> _What to do_:
Copy exactly the lines from the one containing "Psycho (122, 1874)" through the last line of the records below, including both, and leave out any pictures.

________________________________________

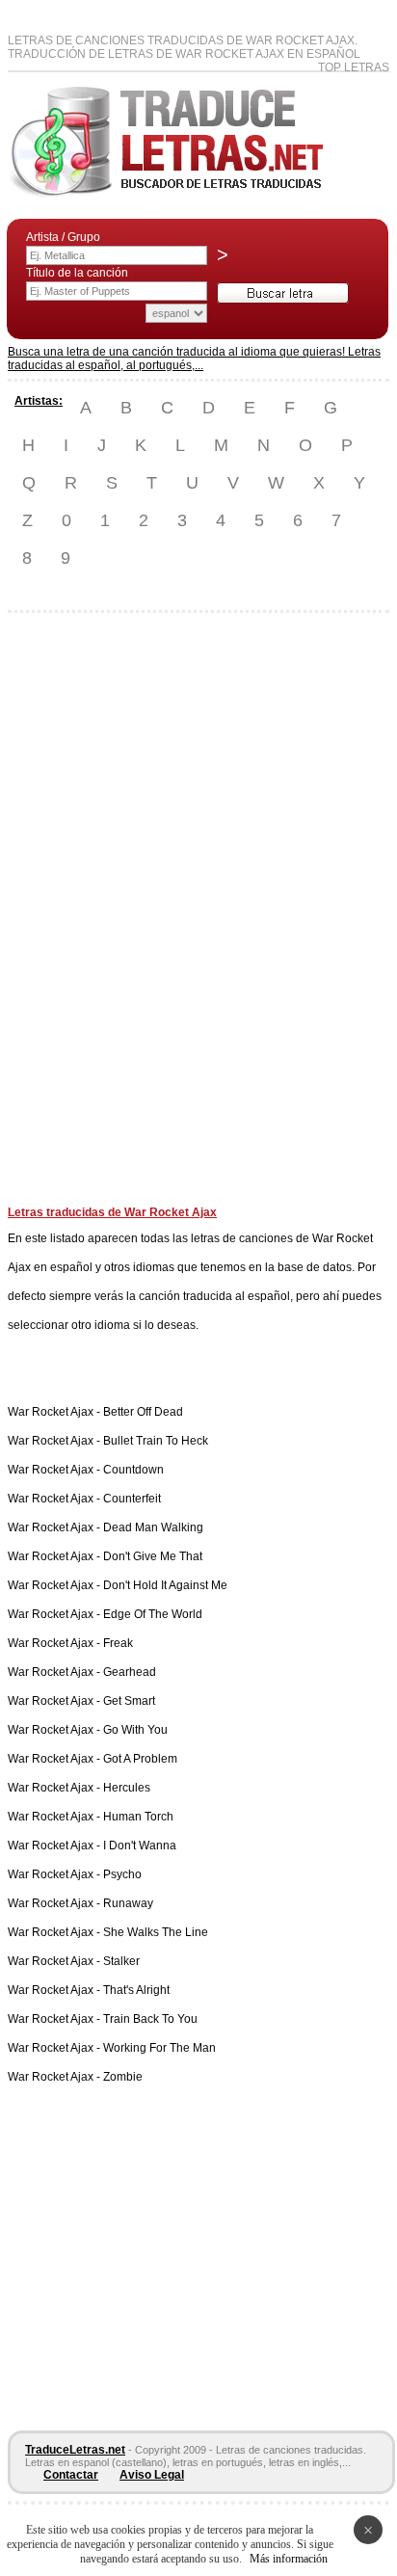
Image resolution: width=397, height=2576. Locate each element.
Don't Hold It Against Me (165, 1585)
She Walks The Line (155, 1932)
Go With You (135, 1730)
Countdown (133, 1469)
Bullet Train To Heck (155, 1440)
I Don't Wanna (139, 1845)
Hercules (126, 1787)
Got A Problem (140, 1759)
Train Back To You (150, 2019)
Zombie (123, 2077)
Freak (118, 1643)
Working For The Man (159, 2048)
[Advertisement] (85, 916)
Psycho (122, 1874)
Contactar (70, 2475)
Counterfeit (132, 1498)
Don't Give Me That (152, 1556)
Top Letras (353, 67)
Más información (289, 2558)
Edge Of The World (152, 1614)
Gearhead (129, 1672)
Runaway (128, 1903)
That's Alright (136, 1990)
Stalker (121, 1961)
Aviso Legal (151, 2475)
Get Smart (129, 1701)
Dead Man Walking (153, 1527)
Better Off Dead (143, 1412)
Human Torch (138, 1816)
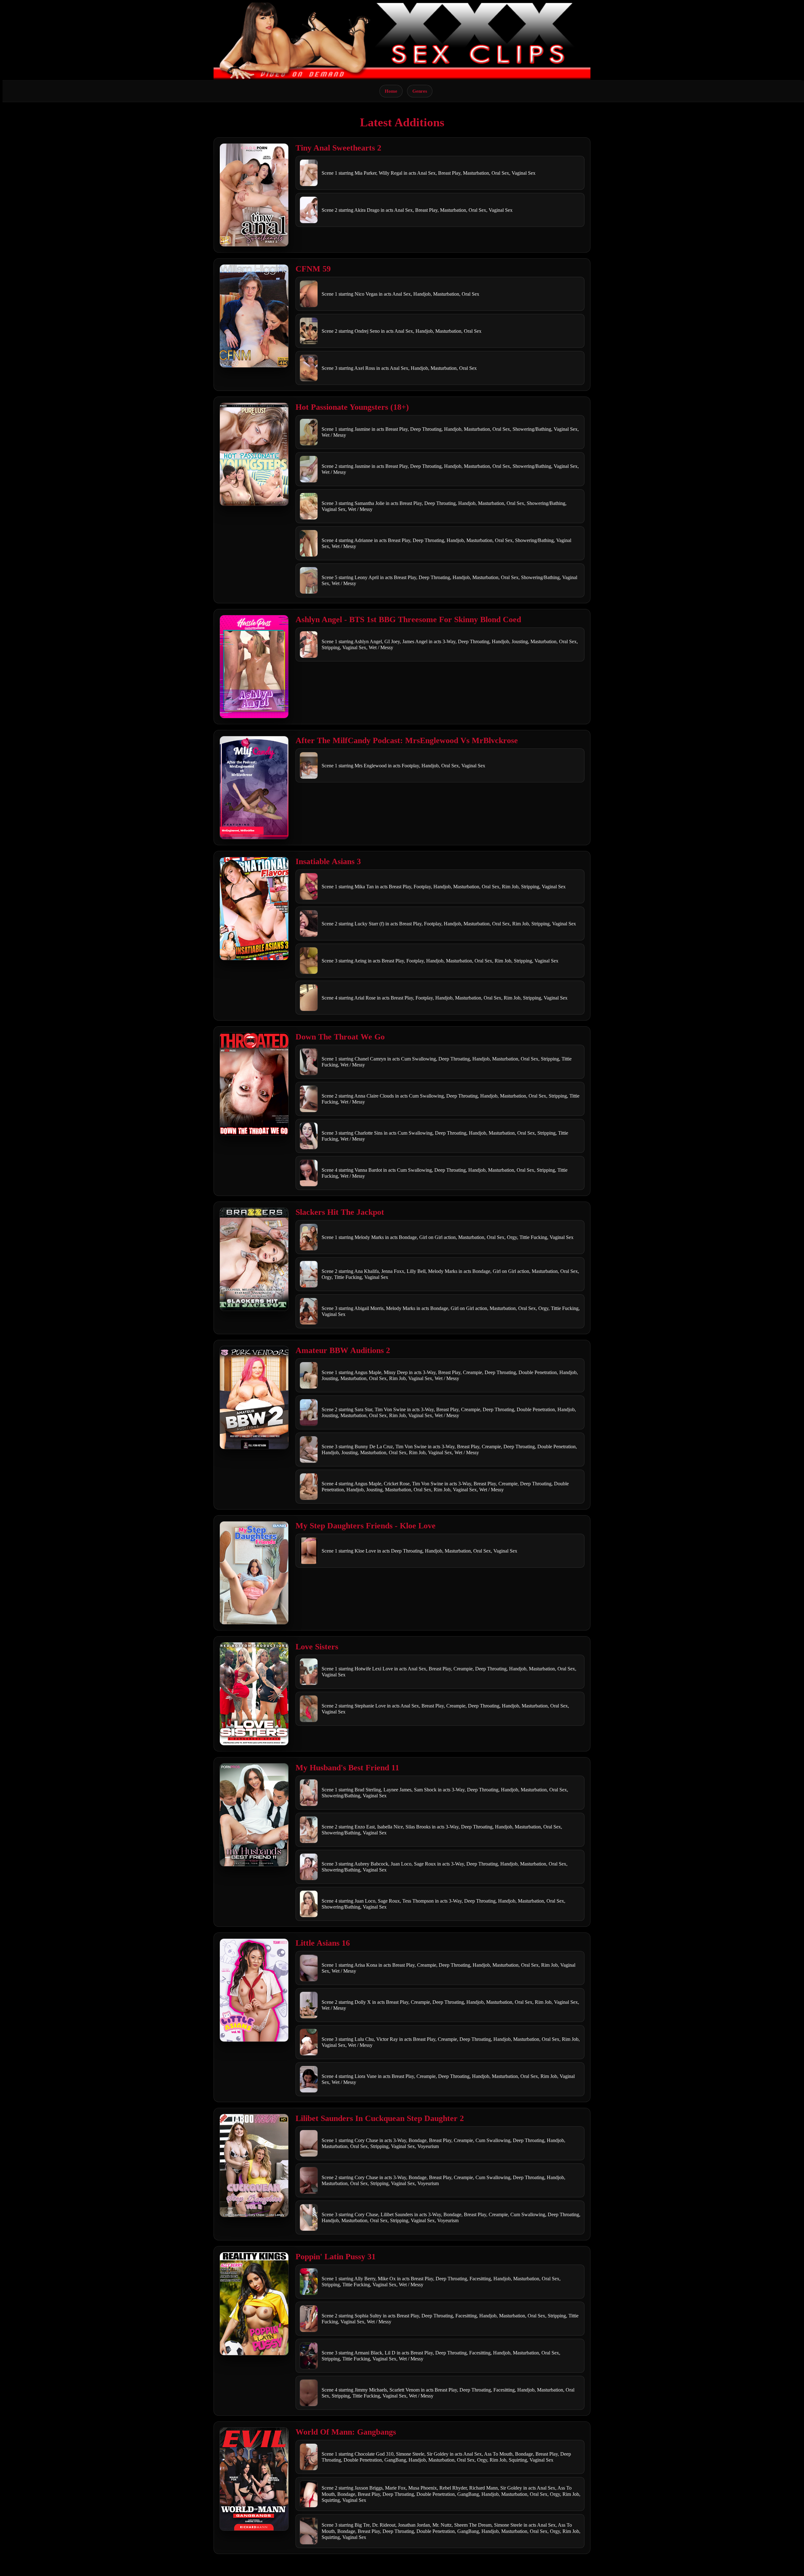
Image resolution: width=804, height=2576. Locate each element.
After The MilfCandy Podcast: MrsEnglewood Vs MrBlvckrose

________________________________________

> _Answer space_:
Psycho (122, 1874)
Contactar (70, 2475)
Counterfeit (132, 1498)
Don't Give Me That (152, 1556)
Top Letras (353, 67)
Más información (289, 2558)
Edge Of The World (152, 1614)
Gearhead (129, 1672)
Runaway (128, 1903)
That's Alright (136, 1990)
Stalker (121, 1961)
Aviso Legal (151, 2475)
Get Smart (129, 1701)
Dead Man Walking (153, 1527)
Better Off Dead (143, 1412)
Human Torch (138, 1816)
Image resolution: width=804, height=2576. Locate each element.
After The MilfCandy Podcast: MrsEnglewood Vs MrBlvckrose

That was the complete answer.